Last week, I was asked to be a part of the very first “Discipleship Committee” for our denomination, The Evangelical Church. This committee was created out of a desire for discipleship to inform and influence everything the denomination sets forth to do. In other words, Evangelical Church leaders realized that discipleship should guide everything from missions, to Sunday school, to men’s breakfasts.
The newfound emphasis on discipleship didn’t surprise me too much, in part because it has become the hot topic in many churches today. It’s been made popular by well-known speakers such as David Platt, Francis Chan and Ed Stetzer. The “fad of discipleship” seems to produce new books by the hundreds and new 15 day, 30 day, and 40 day programs to becoming a committed disciple of Jesus Christ.
This intense church-wide interest in discipleship was aided a few years ago, when mega-church pastor, Bill Hybels, apologized for failing to produce disciples in his own church. He said,
We made a mistake. What we should have done when people crossed the line of faith and become Christians, we should have started telling people and teaching people that they have to take responsibility to become ‘self-feeders.’ We should have gotten people, taught people, how to read their bible between service, how to do the spiritual practices much more aggressively on their own.
And yet, with all of the attention, books and programs on discipleship I was surprised to hear what some of the other pastors across the table said during our meeting. They shared that (similar to Bill Hybels), although their churches were growing, although they had thriving youth, bible study and outreach ministries, the people in their congregations weren’t growing in Christ. In other words, they had plenty of converts, but very few disciples.
And even more surprising was that almost no one knew the solution to their disciple-making problems (that’s a little overstated of course, but you get my point)! Thankfully though, after hours of thoughtful discussion and prayer, our committee came to some important agreements that will hopefully help our denomination proceed in the right direction.
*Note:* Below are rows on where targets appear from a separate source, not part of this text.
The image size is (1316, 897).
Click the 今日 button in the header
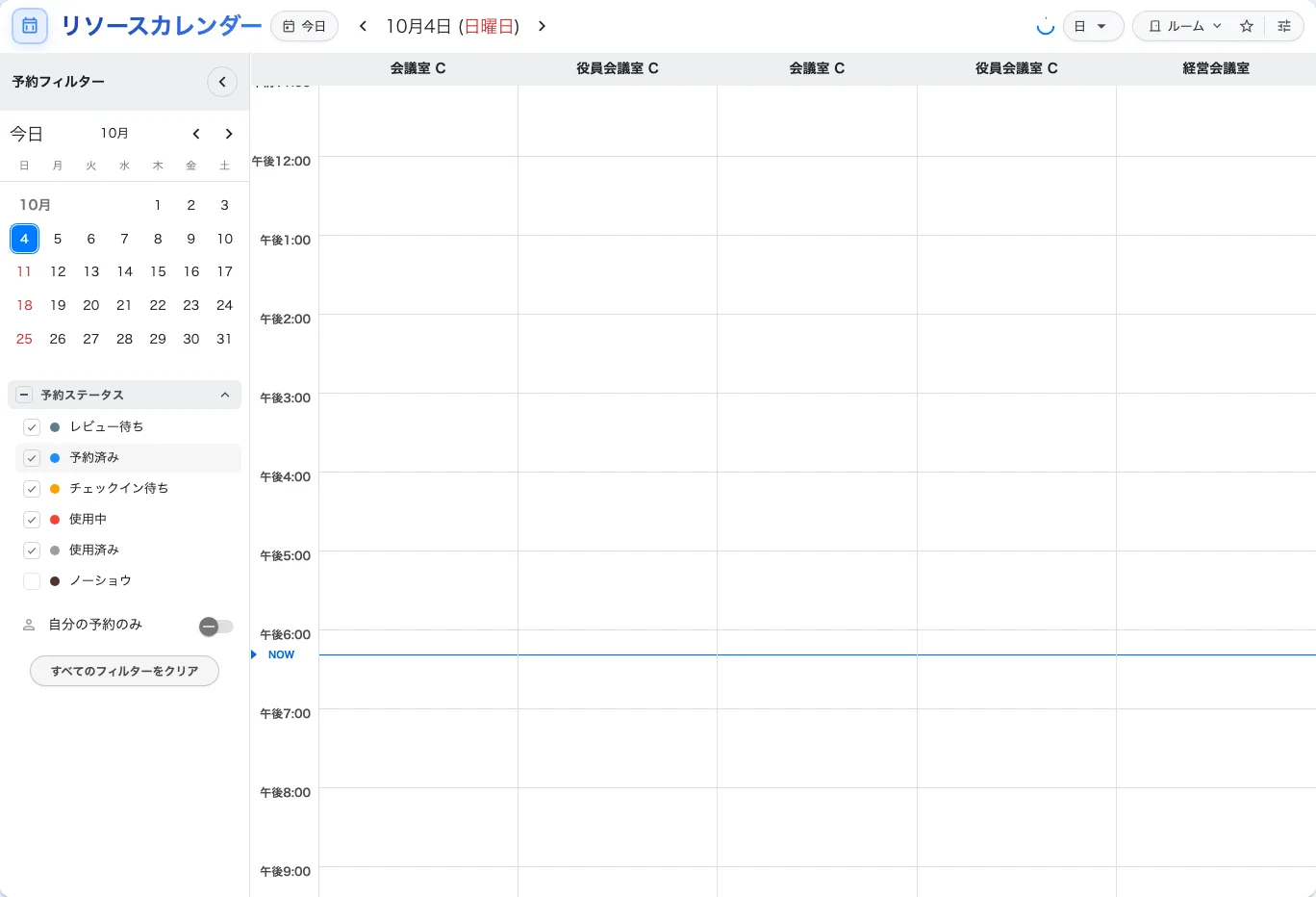tap(304, 26)
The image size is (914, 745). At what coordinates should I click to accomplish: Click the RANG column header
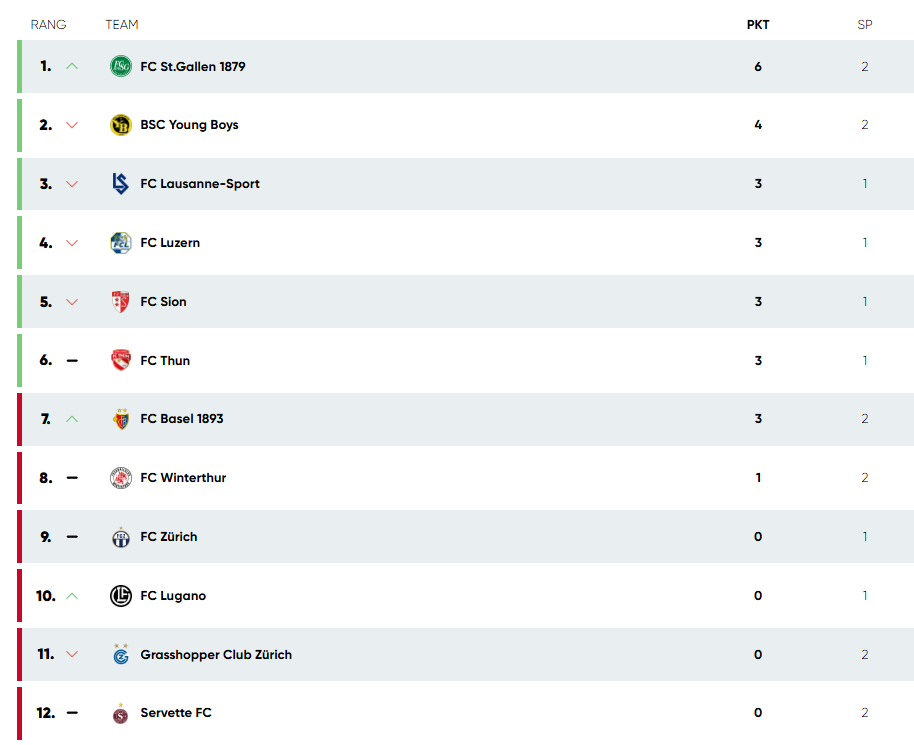48,24
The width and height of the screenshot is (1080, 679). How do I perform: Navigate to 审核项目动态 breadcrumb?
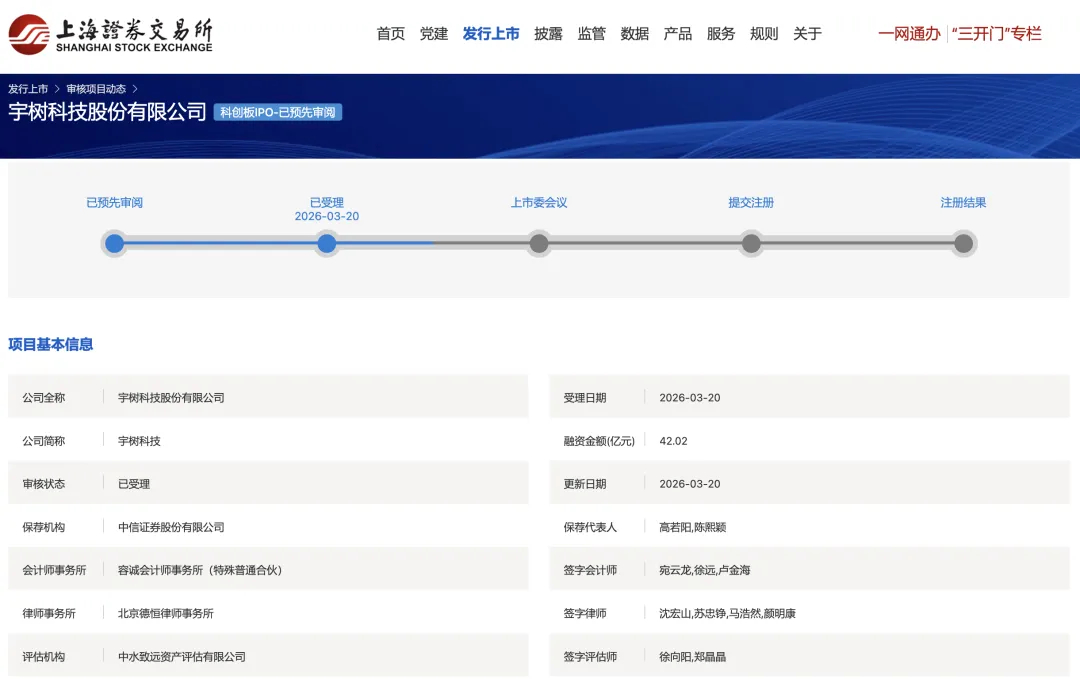pyautogui.click(x=94, y=88)
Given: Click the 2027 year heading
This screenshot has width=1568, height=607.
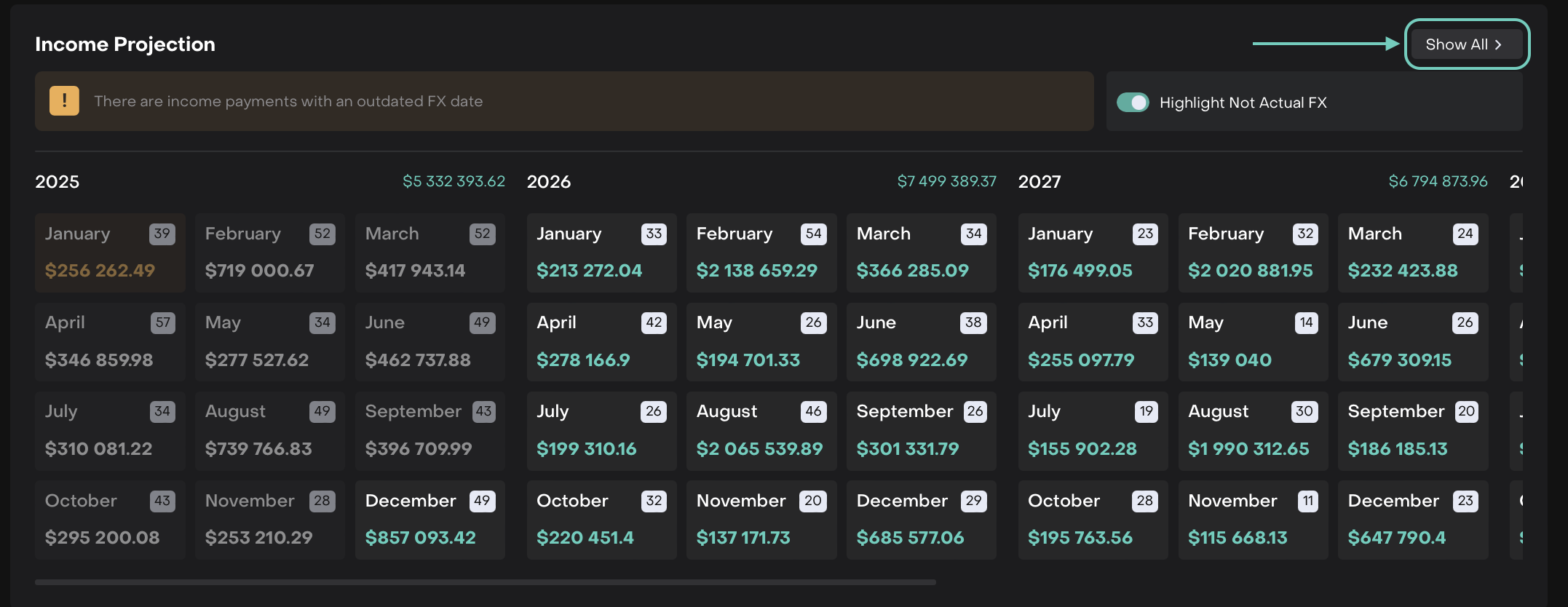Looking at the screenshot, I should [1040, 182].
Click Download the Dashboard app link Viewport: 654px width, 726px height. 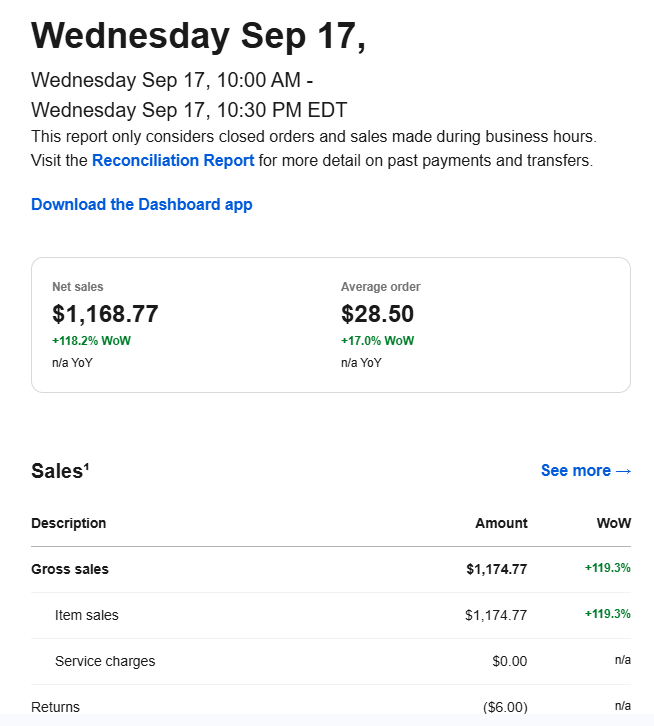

- We determined that elaborate church programs do not ensure discipleship. Prayer meetings, bible studies, Friday night youth group, and a hip “Connections Pastor” are not indicators of whether discipleship is actually happening in your church.
- We believe that it’s important for each church to have an idea of what a mature disciple actually looks like. One church in our denomination has a 30 page booklet which describes the character traits and standards that should be present in a mature disciple. This is essentially a measurement tool which helps this church to evaluate their congregants “growth in Christ.”
- We believe that it’s important to evaluate all church programs and activities through the “lens of discipleship.” The above mentioned church takes their booklet and examines every activity from Bible studies to “pot- lucks” to see if a particular program is helping people become disciples. If they determine that it’s not, they either get rid of the program entirely or modify it to ensure that it does.
- We encourage the evaluation process to be formal and not haphazard. This church developed a chart in which they compare every program with the five elements that they have determined are essential to discipleship. This is not a quick process and it’s not necessarily a fun brainstorming session either. They go through this chart every year with the staff and leaders of their church.
Overall, I love the newfound emphasis on discipleship, but I’m more impressed with the four points that our discipleship committee deemed important. The fad of discipleship will likely fade into obscurity, but a true commitment to discipleship will continue to build disciples until the Lord returns.